Only when something silly has been done like dead shorting it for a while. That said, I did accidentally do this. The cell leaked and was destroyed but there was no smoke or flames. Try hooking it up to a car battery charger set to 5 amps and you'll get it to blow - but that would likely make an NiMH leak violently at best too. You can make NiMH cells go bang - you just have to work hard to do it.
Your chance of being killed by a dead fish dropped by a seagull while in the Sahara Desert is considerably higher. Single cell lights are safe enough. Most exciting stuff with lithium cells is when they are being overcharged or charged at too high a current. I would toss any lithium cell that was below 2.5V on standing for an hour or two. It will probably be safe, but it will have a small fraction of its original capacity. Anything that had been charged above 4.35V I would be happy to use but would not attempt ever to recharge it again. Some of the newer very high capacity 18650 cells are designed to be charged to this voltage - the Chinese stuff most of us buy emphatically is not.
The cells are cheap enough and my flesh isn't. In general to give the cell a chance to live beyond a few cycles it is best to keep discharge rates below twice the capacity unless the cell is specially designed for high discharge rates like the AW IMR cells or Sony's equivalent. So for a 2400mAh 18650 I'd not want to discharge it at more than 4.5-5A. I have had an unprotected 18650 provide 9A until flat, and recharged it several times. It didn't last a year but it didn't do anything exciting either - just stopped working.
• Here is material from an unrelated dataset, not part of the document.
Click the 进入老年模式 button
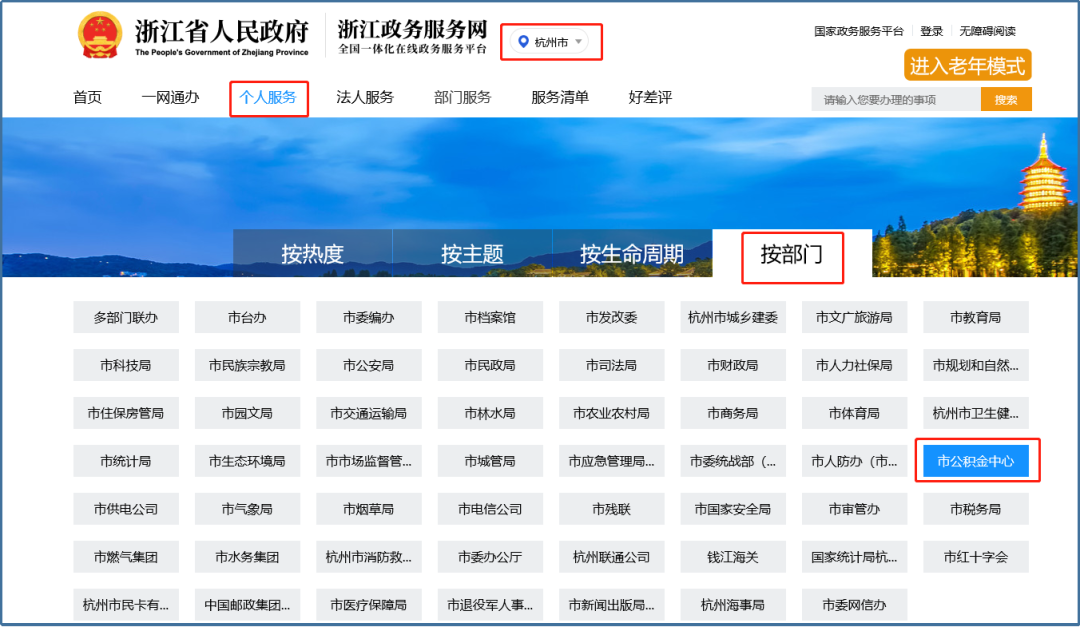Screen dimensions: 1080x627 point(967,66)
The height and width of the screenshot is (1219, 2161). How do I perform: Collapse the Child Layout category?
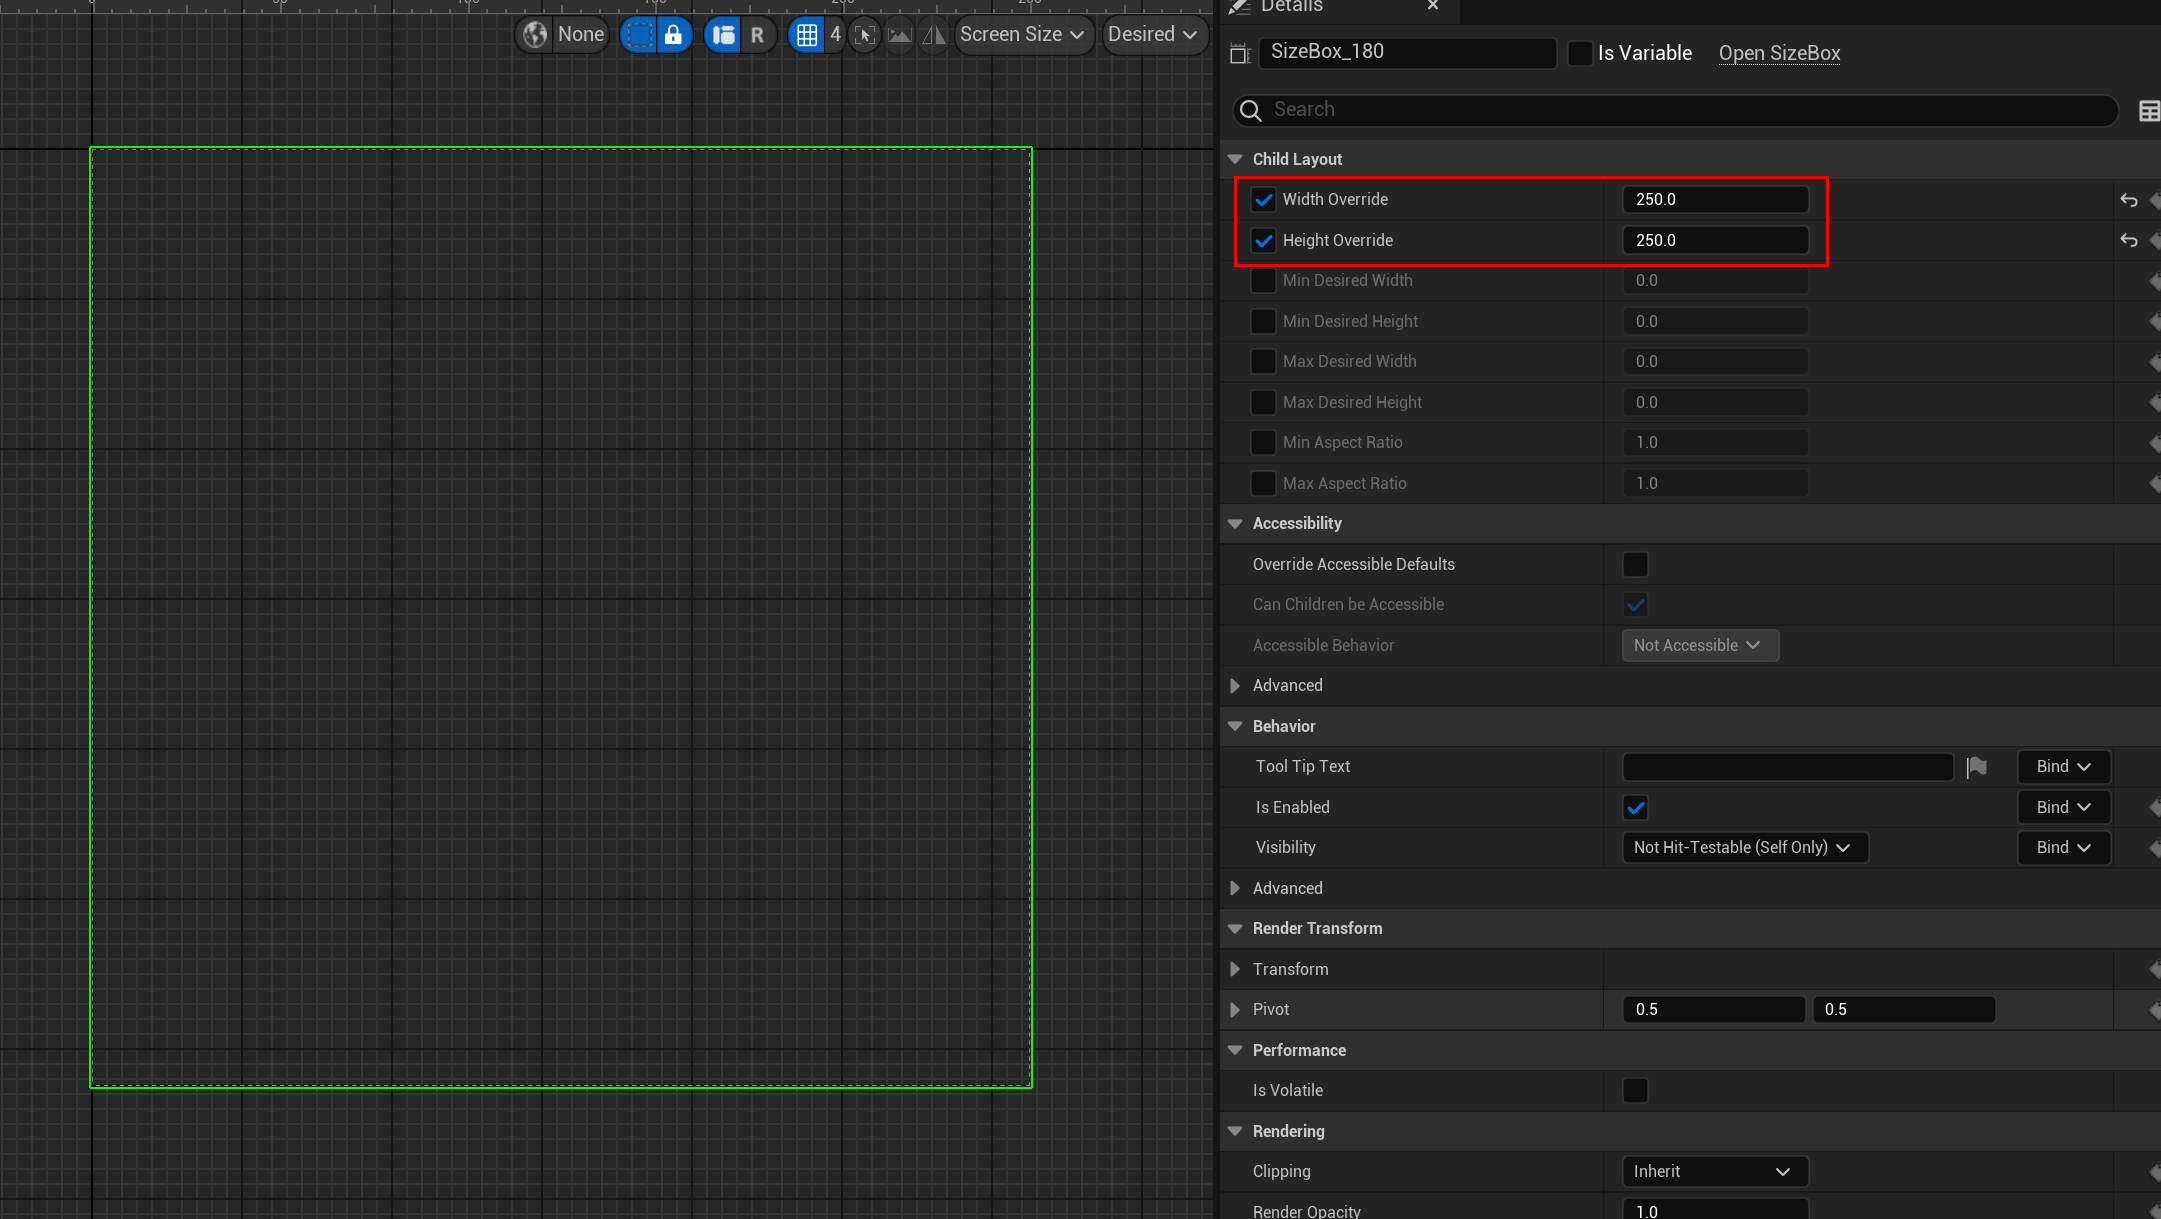(1235, 160)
The risk is pretty low, but not zero. I've never really given it a thought but I do pay attention to what voltage they are coming off the charger. Above 4.35V Bad Things are likely to happen.
All the dead lithium ion cells I've had have failed gracefully - they just wouldn't hold a charge any more. One of them actually showed a small negative voltage - I most certainly did not try to recharge that one.
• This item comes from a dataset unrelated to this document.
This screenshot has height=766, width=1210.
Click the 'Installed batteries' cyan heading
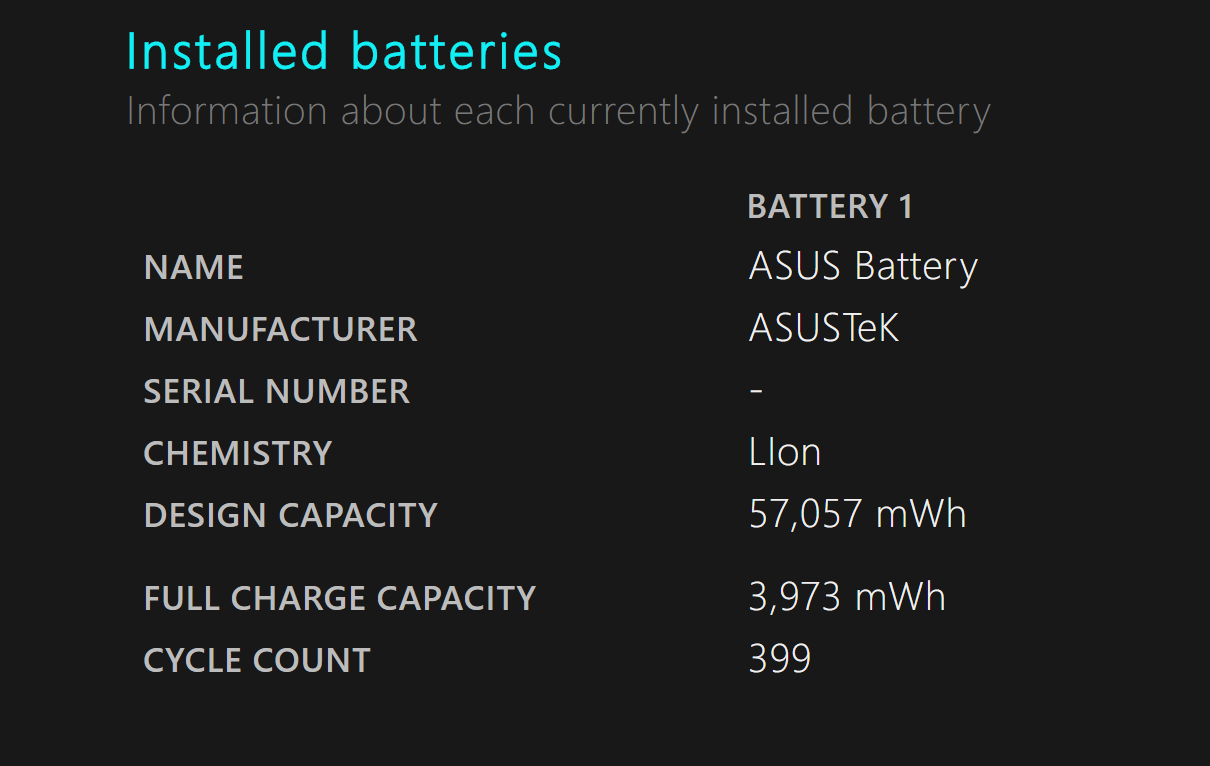point(344,52)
For fun, we once connected a dead RCR123 across a 200A welder then turned it on. That stuffed something like three kilowatts into it.
Briefly.
Best to do this outdoors and I didn't think to bring a camera.
Doing that to almost any other battery would have the same result but wouldn't have hot hydrogen fluoride and burning lithium metal as a door prize.
Almost everyone gets away with using and abusing lithium ion cells with no harm to themselves - not that I am recommending this - all that happens is that the life of the cell is drastically shortened. I would check voltages as a matter of course in multi-cell lights.
At least when they came off the charger.
And maybe occasionally in between charges.
But then there is no light I own that I would not be prepared to throw as far as possible and then run if I thought the cells in it were doing Bad Things.